The mainstream media is reviewing former Vice President Joe Biden’s biography, What’s Eating Gilbert Grope?, and most of the reviews are defending the possible 2020 presidential candidate’s actions. From calling the creepiness factor “affectionate” to describing it as a “physical style,” the press is going to bat for the former senator, seemingly because he has the best shot of kicking President Donald Trump out of the Oval Office. And we all know this is the Fourth Estate’s primary objective heading into election season.
Ostensibly, the punditry class glanced over an important chapter of his memoir: Ukraine. His involvement in the Eastern European country could be the real scandal that injects his potential campaign into oblivion, not women with political motives coming forward years later.
Like an airplane peanuts joke, what’s the deal with Ukraine?
Our Man in Kiev
In December 2015, Biden visited Ukraine for several meetings with the nation’s top leaders, discussing how the government can enhance its fight against corruption and prevent the power grab from its oligarchs. Biden was the point man in handling U.S.-Ukraine affairs. If these officials were not so terrified of Washington’s power and scope, they would have laughed at Biden’s face and produced memes poking fun of his creepy uncle status.
Hunter Biden, the vice president’s youngest son and former lobbyist, joined Burisma Holdings, one of the country’s largest oil and natural gas companies, in April 2014. He was paid $166,000 a month, despite zero background or expertise in Ukrainian affairs or energy. It was owned by Mykola Zlochevsky, the former ecology minister under ousted and exiled President Viktor Yanukovych.
Burisma had been accused of corruption and money laundering, leading Viktor Shokin, Ukraine’s Prosecutor General, to file an investigation into the energy company. According to The Hill, Shokin had “specific plans” for the probe, such as interrogations and a diverse array of “other crime-investigation procedures” into all board members, including Biden.
This apparently did not please the Obama administration.
In the months following, Kiev faced immense pressure to fire Shokin. Biden admitted in a speech at a January 2018 Council on Foreign Relations (CFR) event that he helped facilitate his termination by threatening to pull $1 billion in U.S. loan guarantees, which would have bankrupted the former Soviet satellite.
“I said, ‘You’re not getting the billion.’ I’m going to be leaving here in, I think it was about six hours. I looked at them and said: ‘I’m leaving in six hours. If the prosecutor is not fired, you’re not getting the money,’
Well, son of a bitch, he got fired. And they put in place someone who was solid at the time.”
After Shokin was gone, the case abruptly ended. Some of it was transferred to the National Anti-Corruption Bureau of Ukraine (NABU), an agency closely associated with the U.S. embassy in Kiev. But nothing consequential happened, except for a minor tax evasion case for a separate unidentified defendant – a possible patsy, if you will. The rest of it just faded away from public discourse.

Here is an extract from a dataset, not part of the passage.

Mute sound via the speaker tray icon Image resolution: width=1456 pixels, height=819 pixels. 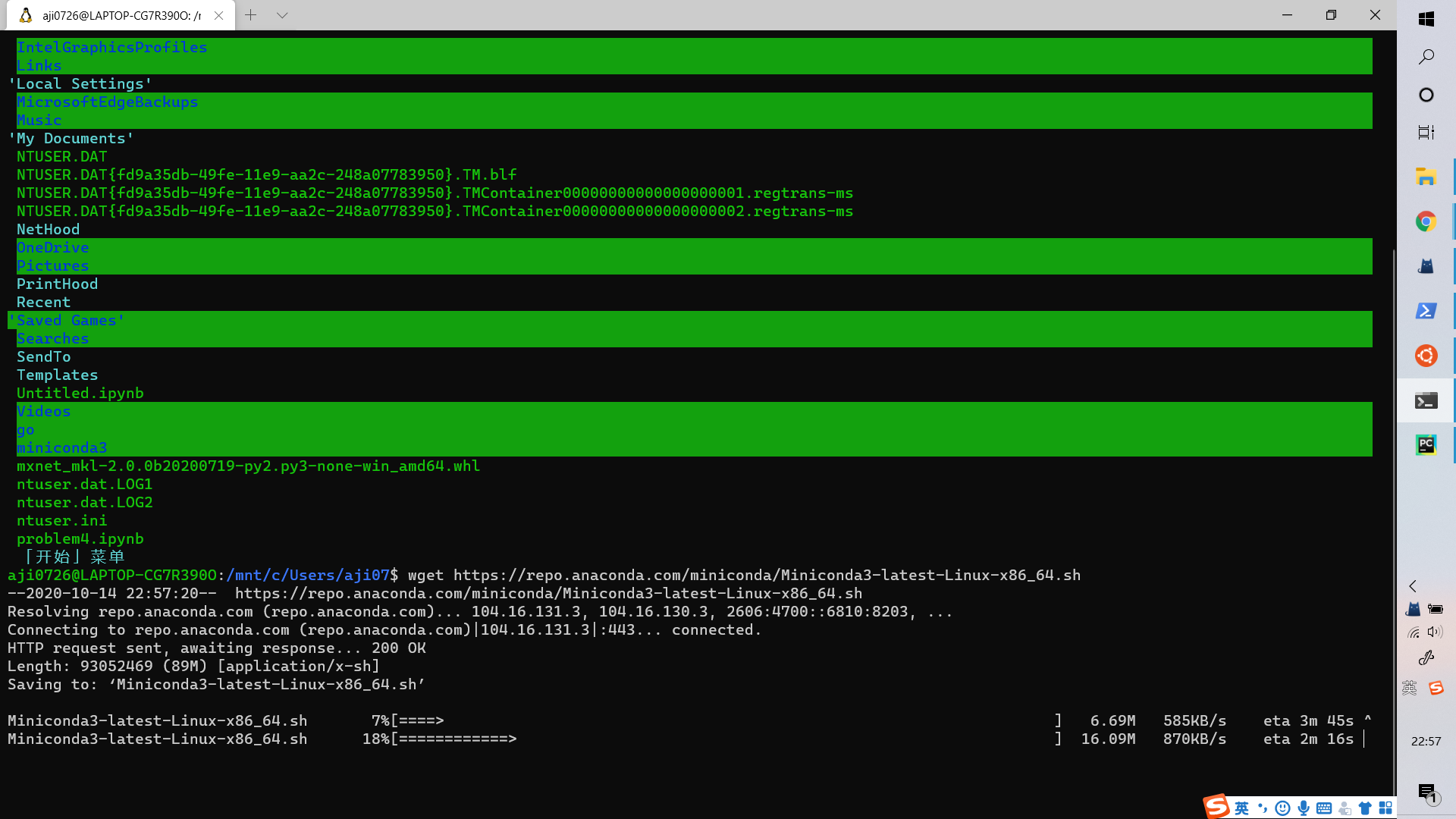click(x=1434, y=632)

To summarize, the U.S. government transfers $1.8 billion to Ukraine. The vice president handles the Ukraine file. His son, earning $3.1 million after a little more than a year, is working for a business that is under public investigation. The country’s top lawyer is tasked with probing the company and is then fired soon after demands by the chief American official working with post-revolution Ukraine.
Investigative journalist and bestselling author Peter Schweizer explained it best in an interview with Breitbart:
“There’s really no legitimate explanation as to why he got this deal with this energy company, other than the fact his father was responsible for doling out money in Ukraine itself.
It’s a huge problem, and it goes to this question of corruption and potential payoffs and bribes that these foreign entities were making to the Bidens in exchange for hopefully getting favorable treatment.”
Who doesn’t love the smell of corruption in the morning?
Biden His Time
There’s more to Biden than just inappropriately touching women and girls. His overreach extends to nepotism, potential abuse of power, and influencing the domestic affairs of foreign countries. This might not generate as many headlines as improperly putting his hands on senators’ daughters, likely due to the complexity and political fallout of the Ukrainian tale. That said, it is another layer in the Biden saga that may hang over his bid for the highest office in the land. At this point, he’s likely bidin’ his time to see what will stick in the headlines and what will become a distant memory.